### Problem description
Report back every line of the entries that contains "computer", exactly as written.

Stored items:
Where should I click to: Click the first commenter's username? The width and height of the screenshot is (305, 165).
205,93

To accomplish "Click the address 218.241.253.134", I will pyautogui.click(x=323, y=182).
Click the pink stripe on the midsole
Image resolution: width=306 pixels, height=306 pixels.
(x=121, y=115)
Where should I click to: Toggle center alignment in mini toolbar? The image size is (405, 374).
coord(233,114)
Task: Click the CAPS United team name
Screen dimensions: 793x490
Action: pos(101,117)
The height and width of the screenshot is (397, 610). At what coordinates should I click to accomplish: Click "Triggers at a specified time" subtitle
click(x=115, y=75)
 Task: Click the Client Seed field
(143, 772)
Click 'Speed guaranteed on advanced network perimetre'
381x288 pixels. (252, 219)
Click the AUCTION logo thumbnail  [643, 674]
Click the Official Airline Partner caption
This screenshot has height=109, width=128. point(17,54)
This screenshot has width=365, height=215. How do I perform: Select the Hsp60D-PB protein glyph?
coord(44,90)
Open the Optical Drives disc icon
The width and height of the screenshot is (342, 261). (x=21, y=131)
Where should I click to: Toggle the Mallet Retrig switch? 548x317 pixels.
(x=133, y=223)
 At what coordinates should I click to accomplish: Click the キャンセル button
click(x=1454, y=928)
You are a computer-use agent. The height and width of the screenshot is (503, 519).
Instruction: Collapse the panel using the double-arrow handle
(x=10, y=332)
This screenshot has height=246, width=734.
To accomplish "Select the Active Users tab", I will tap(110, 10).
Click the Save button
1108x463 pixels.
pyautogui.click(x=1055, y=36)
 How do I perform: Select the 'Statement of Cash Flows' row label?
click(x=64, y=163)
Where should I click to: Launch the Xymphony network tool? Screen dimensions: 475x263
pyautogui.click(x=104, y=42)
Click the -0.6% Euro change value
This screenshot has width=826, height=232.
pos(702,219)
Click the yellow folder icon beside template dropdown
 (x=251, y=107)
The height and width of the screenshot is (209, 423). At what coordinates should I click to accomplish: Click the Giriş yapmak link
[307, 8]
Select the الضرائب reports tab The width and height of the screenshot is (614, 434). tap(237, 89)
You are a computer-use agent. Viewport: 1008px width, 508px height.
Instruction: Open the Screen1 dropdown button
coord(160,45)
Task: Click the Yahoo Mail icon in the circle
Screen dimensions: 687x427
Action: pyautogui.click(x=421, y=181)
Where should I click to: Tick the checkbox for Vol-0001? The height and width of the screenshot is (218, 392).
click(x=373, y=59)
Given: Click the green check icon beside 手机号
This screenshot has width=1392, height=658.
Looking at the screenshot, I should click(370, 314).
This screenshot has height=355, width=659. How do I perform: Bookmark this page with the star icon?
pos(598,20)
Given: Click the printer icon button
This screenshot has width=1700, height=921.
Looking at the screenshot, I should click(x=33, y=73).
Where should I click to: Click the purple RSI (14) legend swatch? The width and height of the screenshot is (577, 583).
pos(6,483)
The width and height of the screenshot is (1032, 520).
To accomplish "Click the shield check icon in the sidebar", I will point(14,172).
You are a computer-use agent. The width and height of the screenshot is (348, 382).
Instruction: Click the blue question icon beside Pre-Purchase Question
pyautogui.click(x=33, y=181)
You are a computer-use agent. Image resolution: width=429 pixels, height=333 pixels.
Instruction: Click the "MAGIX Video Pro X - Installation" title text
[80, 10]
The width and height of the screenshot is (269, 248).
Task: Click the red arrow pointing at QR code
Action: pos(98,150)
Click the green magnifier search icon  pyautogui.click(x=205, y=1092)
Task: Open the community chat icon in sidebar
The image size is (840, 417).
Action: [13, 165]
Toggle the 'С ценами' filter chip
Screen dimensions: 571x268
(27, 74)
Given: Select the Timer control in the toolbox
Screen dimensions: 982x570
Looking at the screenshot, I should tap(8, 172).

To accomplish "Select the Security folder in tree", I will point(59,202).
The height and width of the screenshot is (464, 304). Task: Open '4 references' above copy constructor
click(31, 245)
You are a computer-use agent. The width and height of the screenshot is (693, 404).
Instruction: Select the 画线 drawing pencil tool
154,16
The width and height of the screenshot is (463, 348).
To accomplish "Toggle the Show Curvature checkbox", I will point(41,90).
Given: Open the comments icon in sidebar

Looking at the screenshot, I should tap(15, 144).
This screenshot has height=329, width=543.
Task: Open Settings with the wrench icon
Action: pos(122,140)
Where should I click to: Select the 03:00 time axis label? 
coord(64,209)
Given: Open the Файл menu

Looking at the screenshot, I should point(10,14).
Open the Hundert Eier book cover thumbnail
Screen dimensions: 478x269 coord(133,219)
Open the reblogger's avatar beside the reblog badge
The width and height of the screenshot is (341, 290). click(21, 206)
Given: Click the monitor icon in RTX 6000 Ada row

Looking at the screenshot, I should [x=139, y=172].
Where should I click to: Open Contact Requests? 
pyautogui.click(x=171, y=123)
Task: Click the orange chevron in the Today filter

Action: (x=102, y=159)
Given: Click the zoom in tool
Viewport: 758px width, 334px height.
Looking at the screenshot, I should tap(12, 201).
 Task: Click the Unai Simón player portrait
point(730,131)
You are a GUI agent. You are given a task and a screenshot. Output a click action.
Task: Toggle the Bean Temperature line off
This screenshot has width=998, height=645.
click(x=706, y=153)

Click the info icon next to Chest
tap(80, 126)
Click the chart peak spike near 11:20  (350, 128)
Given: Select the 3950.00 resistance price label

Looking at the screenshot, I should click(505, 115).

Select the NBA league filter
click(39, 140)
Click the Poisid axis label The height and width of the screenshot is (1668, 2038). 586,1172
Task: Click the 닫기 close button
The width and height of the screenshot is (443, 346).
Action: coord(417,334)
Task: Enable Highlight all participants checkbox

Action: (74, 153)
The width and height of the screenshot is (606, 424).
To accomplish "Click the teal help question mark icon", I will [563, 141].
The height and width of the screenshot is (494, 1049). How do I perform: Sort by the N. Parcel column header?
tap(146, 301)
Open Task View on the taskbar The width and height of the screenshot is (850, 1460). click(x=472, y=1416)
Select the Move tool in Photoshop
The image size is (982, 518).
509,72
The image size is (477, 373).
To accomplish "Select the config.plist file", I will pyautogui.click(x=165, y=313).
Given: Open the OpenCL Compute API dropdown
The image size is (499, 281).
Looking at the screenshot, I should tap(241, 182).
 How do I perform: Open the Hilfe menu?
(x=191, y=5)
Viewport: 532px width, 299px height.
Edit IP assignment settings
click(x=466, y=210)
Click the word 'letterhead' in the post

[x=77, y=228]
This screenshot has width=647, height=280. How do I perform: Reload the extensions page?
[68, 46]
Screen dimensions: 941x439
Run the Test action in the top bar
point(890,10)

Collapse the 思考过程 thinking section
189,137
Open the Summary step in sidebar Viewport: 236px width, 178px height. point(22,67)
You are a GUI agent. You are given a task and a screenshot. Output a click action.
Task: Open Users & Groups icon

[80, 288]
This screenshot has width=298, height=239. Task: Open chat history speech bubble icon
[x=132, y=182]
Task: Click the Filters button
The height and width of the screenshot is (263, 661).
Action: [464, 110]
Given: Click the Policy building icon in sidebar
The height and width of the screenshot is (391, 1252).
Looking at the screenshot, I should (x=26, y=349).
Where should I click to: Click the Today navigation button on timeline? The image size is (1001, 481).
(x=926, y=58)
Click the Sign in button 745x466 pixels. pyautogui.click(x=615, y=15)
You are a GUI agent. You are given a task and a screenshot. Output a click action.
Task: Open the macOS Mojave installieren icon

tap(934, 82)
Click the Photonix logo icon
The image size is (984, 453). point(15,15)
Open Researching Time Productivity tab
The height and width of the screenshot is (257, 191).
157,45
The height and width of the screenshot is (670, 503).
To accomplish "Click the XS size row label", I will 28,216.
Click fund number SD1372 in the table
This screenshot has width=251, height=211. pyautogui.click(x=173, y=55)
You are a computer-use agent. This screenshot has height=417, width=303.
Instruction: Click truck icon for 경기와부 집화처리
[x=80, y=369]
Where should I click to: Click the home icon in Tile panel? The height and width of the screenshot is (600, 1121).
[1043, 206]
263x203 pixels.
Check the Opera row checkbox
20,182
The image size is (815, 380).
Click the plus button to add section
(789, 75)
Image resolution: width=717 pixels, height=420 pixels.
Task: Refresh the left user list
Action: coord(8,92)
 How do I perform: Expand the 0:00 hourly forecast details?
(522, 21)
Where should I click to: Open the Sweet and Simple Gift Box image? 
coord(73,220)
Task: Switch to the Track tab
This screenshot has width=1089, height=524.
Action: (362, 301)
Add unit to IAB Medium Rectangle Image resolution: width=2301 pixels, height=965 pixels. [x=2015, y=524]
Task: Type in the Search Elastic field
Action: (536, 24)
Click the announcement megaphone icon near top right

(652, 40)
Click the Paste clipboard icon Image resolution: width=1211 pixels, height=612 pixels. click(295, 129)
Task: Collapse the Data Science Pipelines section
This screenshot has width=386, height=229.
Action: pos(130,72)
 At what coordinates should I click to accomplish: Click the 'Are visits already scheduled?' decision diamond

### Solution to this problem
You are a computer-use agent. The height and width of the screenshot is (503, 519).
You are a computer-use agent. Viewport: 1008px width, 508px height.
You are a computer-use agent. The width and height of the screenshot is (348, 382).
You are a computer-use agent. Image resolution: width=429 pixels, height=333 pixels.
You are a computer-use agent. The width and height of the screenshot is (693, 404).
You are a computer-use agent. This screenshot has height=417, width=303.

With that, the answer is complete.